Task directions — Rewrite the records below with every "screenshot" changed to "screen capture" and nothing else altered.

--- Source material ---

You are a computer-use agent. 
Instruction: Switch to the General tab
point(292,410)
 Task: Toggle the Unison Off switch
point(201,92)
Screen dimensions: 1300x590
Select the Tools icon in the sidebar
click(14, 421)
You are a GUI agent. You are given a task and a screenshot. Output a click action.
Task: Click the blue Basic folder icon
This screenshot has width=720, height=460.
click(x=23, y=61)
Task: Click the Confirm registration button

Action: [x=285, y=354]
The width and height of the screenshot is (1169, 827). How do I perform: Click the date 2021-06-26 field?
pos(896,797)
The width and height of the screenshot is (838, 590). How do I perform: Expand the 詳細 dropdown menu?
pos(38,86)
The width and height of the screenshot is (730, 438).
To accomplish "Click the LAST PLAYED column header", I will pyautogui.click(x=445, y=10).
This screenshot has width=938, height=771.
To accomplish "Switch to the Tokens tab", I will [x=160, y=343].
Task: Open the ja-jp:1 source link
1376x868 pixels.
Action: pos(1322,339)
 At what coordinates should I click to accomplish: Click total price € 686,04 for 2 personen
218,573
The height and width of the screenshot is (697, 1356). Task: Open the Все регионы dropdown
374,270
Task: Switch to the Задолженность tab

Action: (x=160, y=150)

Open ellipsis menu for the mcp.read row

---

Response to this task —
You are a computer-use agent. 
Instruction: Switch to the General tab
point(292,410)
 Task: Toggle the Unison Off switch
point(201,92)
Screen dimensions: 1300x590
Select the Tools icon in the sidebar
click(14, 421)
You are a GUI agent. You are given a task and a screen capture. Output a click action.
Task: Click the blue Basic folder icon
This screen capture has width=720, height=460.
click(x=23, y=61)
Task: Click the Confirm registration button

Action: [x=285, y=354]
The width and height of the screen capture is (1169, 827). How do I perform: Click the date 2021-06-26 field?
pos(896,797)
The width and height of the screen capture is (838, 590). How do I perform: Expand the 詳細 dropdown menu?
pos(38,86)
The width and height of the screen capture is (730, 438).
To accomplish "Click the LAST PLAYED column header", I will pyautogui.click(x=445, y=10).
This screen capture has width=938, height=771.
To accomplish "Switch to the Tokens tab", I will [x=160, y=343].
Task: Open the ja-jp:1 source link
1376x868 pixels.
Action: pos(1322,339)
 At what coordinates should I click to accomplish: Click total price € 686,04 for 2 personen
218,573
The height and width of the screen capture is (697, 1356). Task: Open the Все регионы dropdown
374,270
Task: Switch to the Задолженность tab

Action: (x=160, y=150)

Open ellipsis menu for the mcp.read row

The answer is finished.